- **EXERCISE**
Could you convert every line of the items below into a JSON list of strings, one string per line, with blank lines and the pictures left out?

- **MATERIALS PROVIDED**
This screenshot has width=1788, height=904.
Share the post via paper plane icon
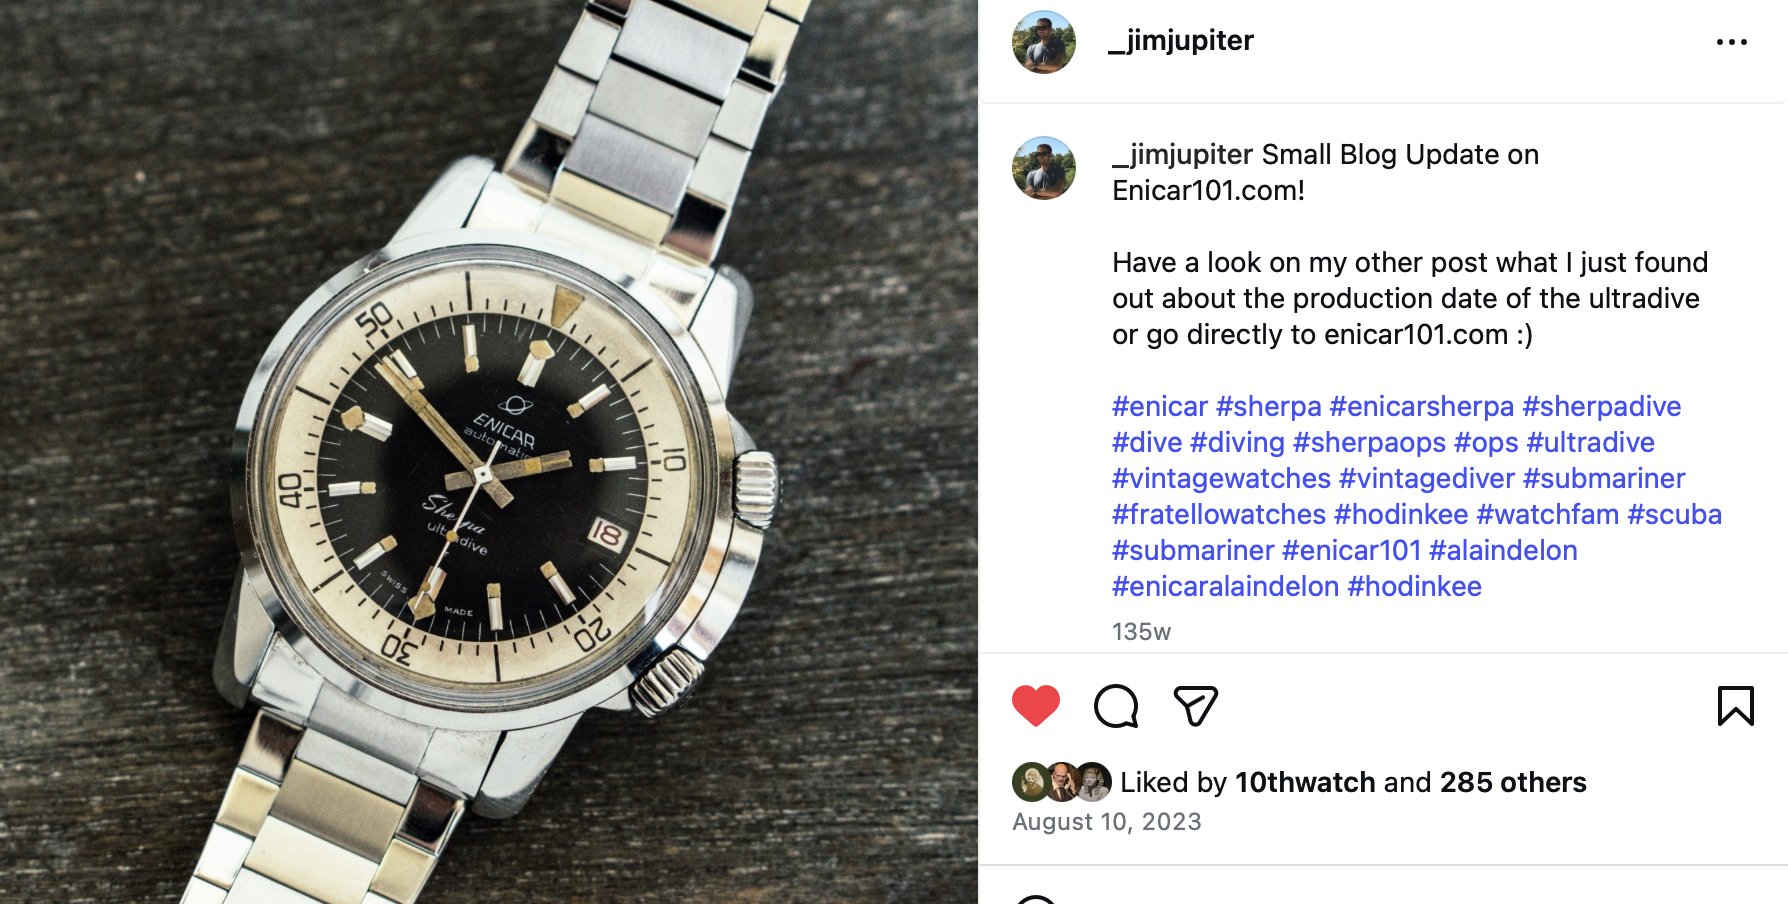point(1195,706)
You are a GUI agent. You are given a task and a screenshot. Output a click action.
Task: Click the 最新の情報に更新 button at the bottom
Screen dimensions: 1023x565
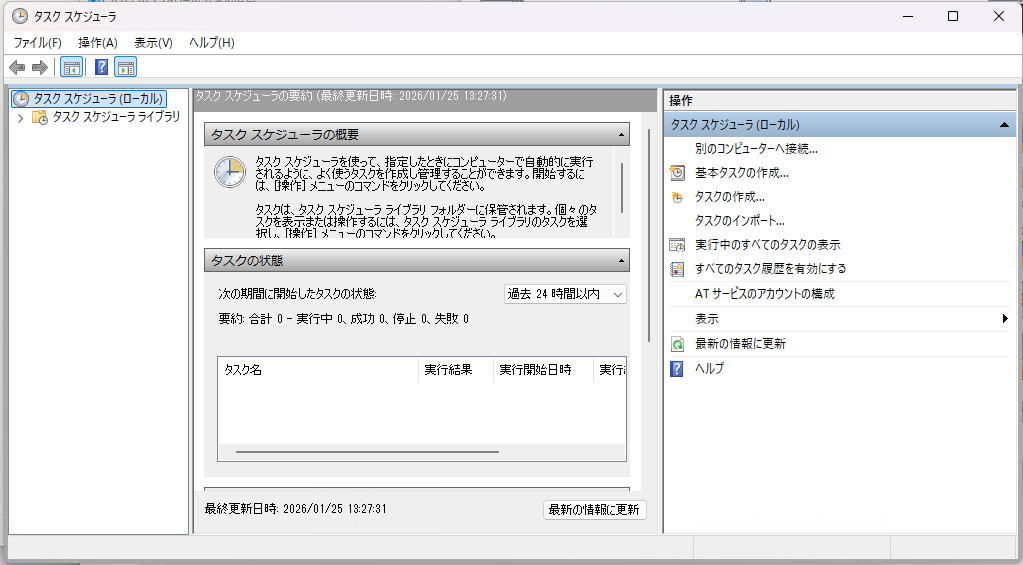click(594, 510)
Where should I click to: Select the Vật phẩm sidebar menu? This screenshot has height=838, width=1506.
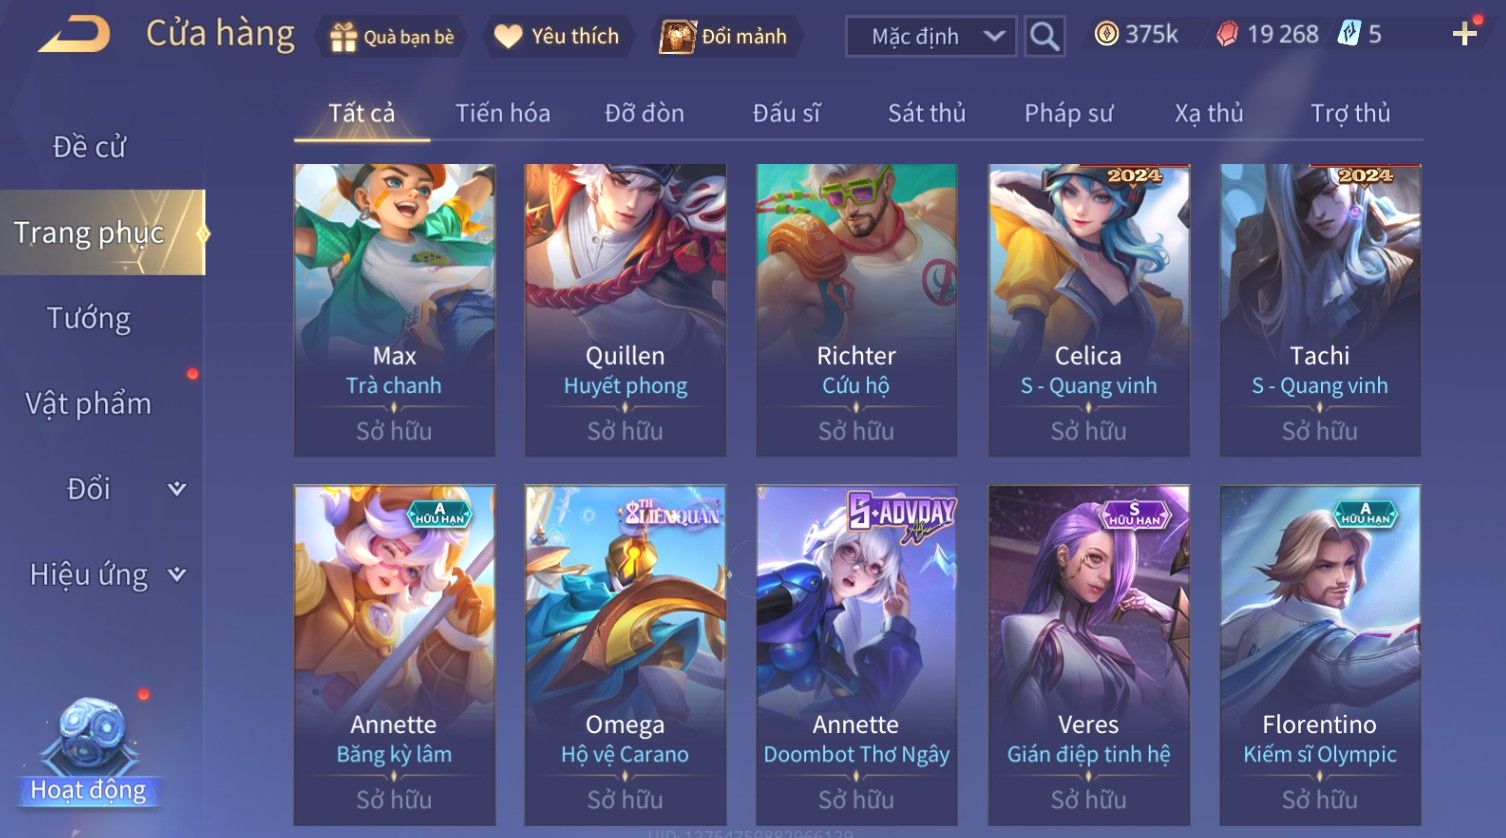tap(89, 404)
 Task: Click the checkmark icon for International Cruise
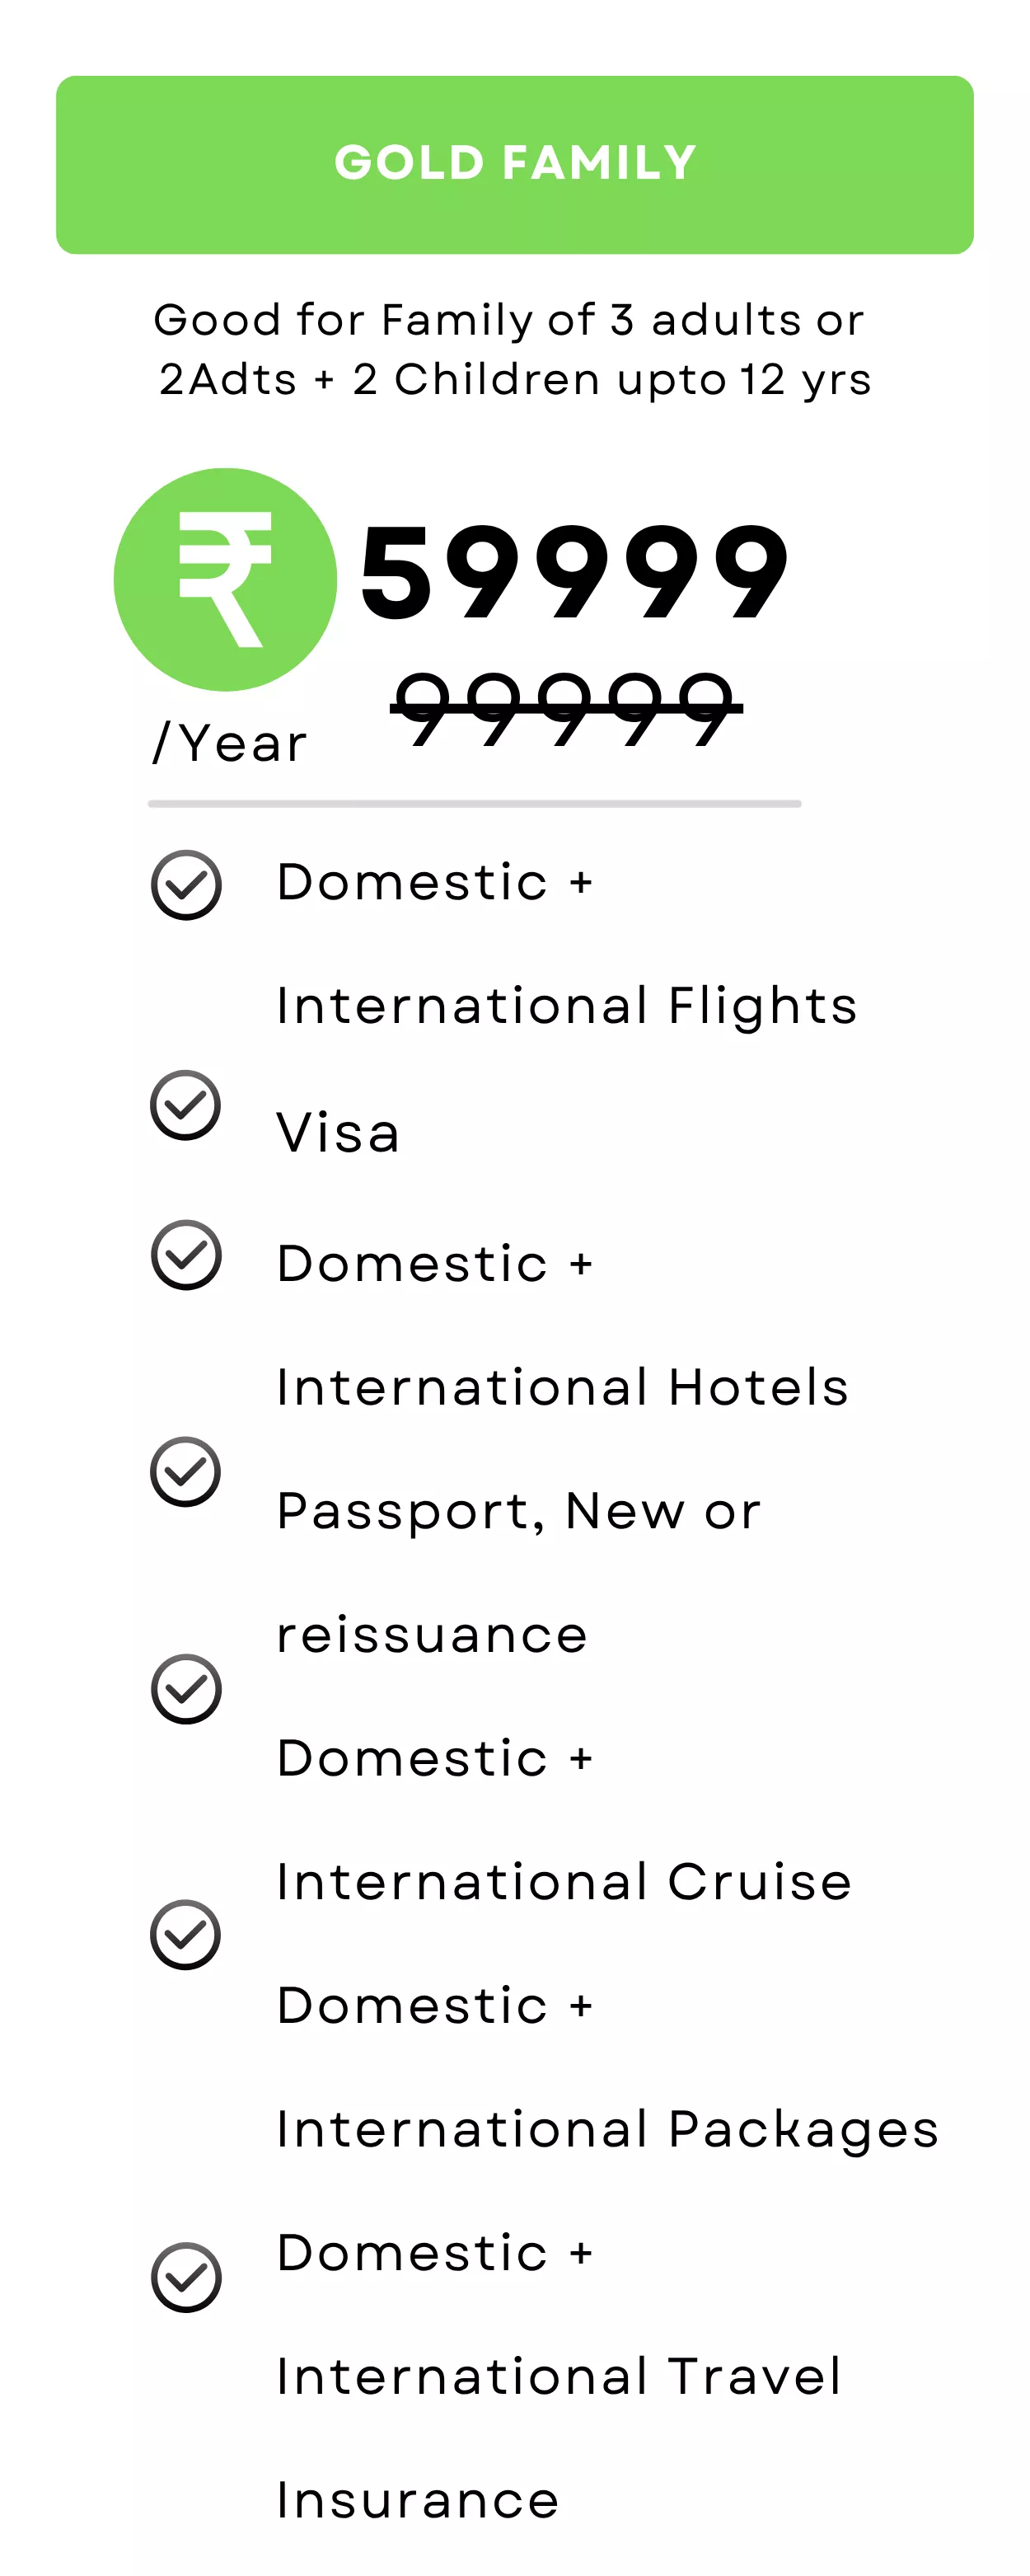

- **THE OUTPUT**
[
  "This screenshot has width=1788, height=904.",
  "Share the post via paper plane icon",
  "point(1195,706)",
  "You are a GUI agent. You are given a task and a screenshot. Output a click action.",
  "Task: Click the 最新の情報に更新 button at the bottom",
  "Screen dimensions: 1023x565",
  "click(594, 510)",
  "Where should I click to: Select the Vật phẩm sidebar menu? This screenshot has height=838, width=1506.",
  "tap(89, 404)",
  " Task: Click the checkmark icon for International Cruise"
]